Nanoparticelle come cavalli di Troia contro i tumori più aggressivi

Ultimo aggiornamento: 30 giugno 2022

Nanoparticelle come cavalli di Troia contro i tumori più aggressivi

Laureata in chimica, si è aggiudicata diversi grant AIRC e ben tre prestigiosi ERC per lo studio di nanomateriali in grado di portare il farmaco nel cuore del tumore e distruggerlo dall’interno.

Quando è partita per gli Stati Uniti, piena di ottimismo e di passione per la ricerca, aveva già superato un importante scoglio: ignorando chi con cinismo le diceva che la borsa di studio che le interessava, bandita dall’Università di Caserta per andare sei mesi all’estero, era sicuramente già destinata a un raccomandato, aveva fatto comunque domanda. La borsa l’aveva vinta, e con quella aveva potuto raggiungere in California il suo compagno di università e di vita. Il primo contatto con i nuovi colleghi di laboratorio era stato però tragico: “Tornai a casa in lacrime, perché con il mio inglese scolastico avevo capito sì e no il venti per cento delle cose dette in riunione dal collega incaricato di fare il punto sulle ricerche in corso. Solo più tardi seppi che il collega veniva dalla Louisiana, e aveva un terribile accento che anche molti altri in laboratorio faticavano a capire”.

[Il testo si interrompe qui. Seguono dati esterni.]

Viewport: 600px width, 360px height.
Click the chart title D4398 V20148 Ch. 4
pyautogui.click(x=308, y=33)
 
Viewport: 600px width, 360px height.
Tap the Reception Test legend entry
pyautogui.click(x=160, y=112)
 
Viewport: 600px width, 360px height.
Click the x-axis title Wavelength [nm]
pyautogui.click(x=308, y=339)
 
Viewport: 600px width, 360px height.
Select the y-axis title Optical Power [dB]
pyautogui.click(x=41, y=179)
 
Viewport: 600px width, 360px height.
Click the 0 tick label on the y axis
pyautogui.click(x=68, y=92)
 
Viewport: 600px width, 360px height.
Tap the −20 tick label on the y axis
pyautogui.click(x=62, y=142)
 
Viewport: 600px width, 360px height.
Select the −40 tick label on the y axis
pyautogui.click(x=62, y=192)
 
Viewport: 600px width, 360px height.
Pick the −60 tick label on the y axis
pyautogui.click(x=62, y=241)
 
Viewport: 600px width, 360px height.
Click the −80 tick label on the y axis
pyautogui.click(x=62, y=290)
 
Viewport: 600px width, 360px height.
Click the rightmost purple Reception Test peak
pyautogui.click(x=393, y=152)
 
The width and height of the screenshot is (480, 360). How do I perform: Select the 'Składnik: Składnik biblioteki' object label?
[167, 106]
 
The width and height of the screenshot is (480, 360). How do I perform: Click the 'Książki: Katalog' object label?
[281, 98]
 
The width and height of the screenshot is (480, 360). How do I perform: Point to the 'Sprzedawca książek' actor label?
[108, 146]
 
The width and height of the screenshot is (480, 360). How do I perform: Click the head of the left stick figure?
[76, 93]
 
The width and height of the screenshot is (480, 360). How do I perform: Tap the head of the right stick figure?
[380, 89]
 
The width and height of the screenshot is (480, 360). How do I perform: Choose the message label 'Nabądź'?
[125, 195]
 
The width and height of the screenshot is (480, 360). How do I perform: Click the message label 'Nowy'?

Il margine di miglioramento

Teresa Pellegrino è seduta nel suo ufficio dell’Istituto italiano di tecnologia di Genova, attorniata da disegni suoi e delle sue figlie appesi alle pareti, e sorride rievocando quell’inizio traumatico. Ogni tanto si affaccia alla porta qualcuno, e il rapido scambio di battute chiarisce che oggi ha una completa padronanza dell’inglese, oltre che delle nanotecnologie con cui lavora per mettere a punto terapie innovative basate su nanoparticelle per aggredire i tessuti tumorali.

Il suo accento è discreto, e qualche inflessione pugliese riemerge solo occasionalmente: “Sono originaria di Palo del Colle, un piccolo paesino a una quindicina di chilometri da Bari, di cui si è parlato molto per la medaglia d’oro olimpica nella marcia vinta a Tokyo dal mio compaesano Massimo Stano”.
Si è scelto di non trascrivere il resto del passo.